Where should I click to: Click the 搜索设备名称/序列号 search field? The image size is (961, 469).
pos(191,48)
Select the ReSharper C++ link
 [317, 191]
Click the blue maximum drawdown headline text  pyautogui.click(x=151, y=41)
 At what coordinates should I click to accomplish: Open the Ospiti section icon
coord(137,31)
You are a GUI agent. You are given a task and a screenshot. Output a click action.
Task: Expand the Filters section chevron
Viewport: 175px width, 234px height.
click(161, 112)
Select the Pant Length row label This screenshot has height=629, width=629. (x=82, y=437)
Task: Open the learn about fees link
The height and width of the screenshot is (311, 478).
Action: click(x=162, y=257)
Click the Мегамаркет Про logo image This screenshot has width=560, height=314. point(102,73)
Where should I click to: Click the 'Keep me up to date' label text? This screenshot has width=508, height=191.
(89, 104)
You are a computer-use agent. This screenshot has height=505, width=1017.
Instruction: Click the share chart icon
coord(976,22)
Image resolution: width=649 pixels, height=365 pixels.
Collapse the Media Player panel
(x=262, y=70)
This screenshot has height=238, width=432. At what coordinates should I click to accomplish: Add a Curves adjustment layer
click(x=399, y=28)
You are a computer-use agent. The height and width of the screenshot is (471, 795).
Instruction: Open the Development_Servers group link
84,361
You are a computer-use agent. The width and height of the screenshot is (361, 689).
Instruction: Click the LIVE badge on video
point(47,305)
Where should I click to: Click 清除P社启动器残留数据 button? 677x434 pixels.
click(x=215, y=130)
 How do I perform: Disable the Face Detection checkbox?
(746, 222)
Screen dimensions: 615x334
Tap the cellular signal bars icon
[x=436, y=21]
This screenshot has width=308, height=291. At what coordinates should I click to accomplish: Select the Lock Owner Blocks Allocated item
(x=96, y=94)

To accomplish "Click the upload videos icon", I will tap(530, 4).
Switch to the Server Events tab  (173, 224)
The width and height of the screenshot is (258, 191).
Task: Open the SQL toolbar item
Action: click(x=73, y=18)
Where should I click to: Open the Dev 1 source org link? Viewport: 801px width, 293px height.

# # #

WORK ITEM: The reply should consist of the full listing, copied exactly.

WRITTEN SOLUTION:
Where should I click to: Click the 搜索设备名称/序列号 search field? The image size is (961, 469).
pos(191,48)
Select the ReSharper C++ link
 [317, 191]
Click the blue maximum drawdown headline text  pyautogui.click(x=151, y=41)
 At what coordinates should I click to accomplish: Open the Ospiti section icon
coord(137,31)
You are a GUI agent. You are given a task and a screenshot. Output a click action.
Task: Expand the Filters section chevron
Viewport: 175px width, 234px height.
click(161, 112)
Select the Pant Length row label This screenshot has height=629, width=629. (x=82, y=437)
Task: Open the learn about fees link
The height and width of the screenshot is (311, 478).
Action: click(x=162, y=257)
Click the Мегамаркет Про logo image This screenshot has width=560, height=314. point(102,73)
Where should I click to: Click the 'Keep me up to date' label text? This screenshot has width=508, height=191.
(89, 104)
You are a computer-use agent. This screenshot has height=505, width=1017.
Instruction: Click the share chart icon
coord(976,22)
Image resolution: width=649 pixels, height=365 pixels.
Collapse the Media Player panel
(x=262, y=70)
This screenshot has height=238, width=432. At what coordinates should I click to accomplish: Add a Curves adjustment layer
click(x=399, y=28)
You are a computer-use agent. The height and width of the screenshot is (471, 795).
Instruction: Open the Development_Servers group link
84,361
You are a computer-use agent. The width and height of the screenshot is (361, 689).
Instruction: Click the LIVE badge on video
point(47,305)
Where should I click to: Click 清除P社启动器残留数据 button? 677x434 pixels.
click(x=215, y=130)
 How do I perform: Disable the Face Detection checkbox?
(746, 222)
Screen dimensions: 615x334
Tap the cellular signal bars icon
[x=436, y=21]
This screenshot has width=308, height=291. At what coordinates should I click to accomplish: Select the Lock Owner Blocks Allocated item
(x=96, y=94)

To accomplish "Click the upload videos icon", I will tap(530, 4).
Switch to the Server Events tab  (173, 224)
The width and height of the screenshot is (258, 191).
Task: Open the SQL toolbar item
Action: click(x=73, y=18)
Where should I click to: Open the Dev 1 source org link? Viewport: 801px width, 293px height.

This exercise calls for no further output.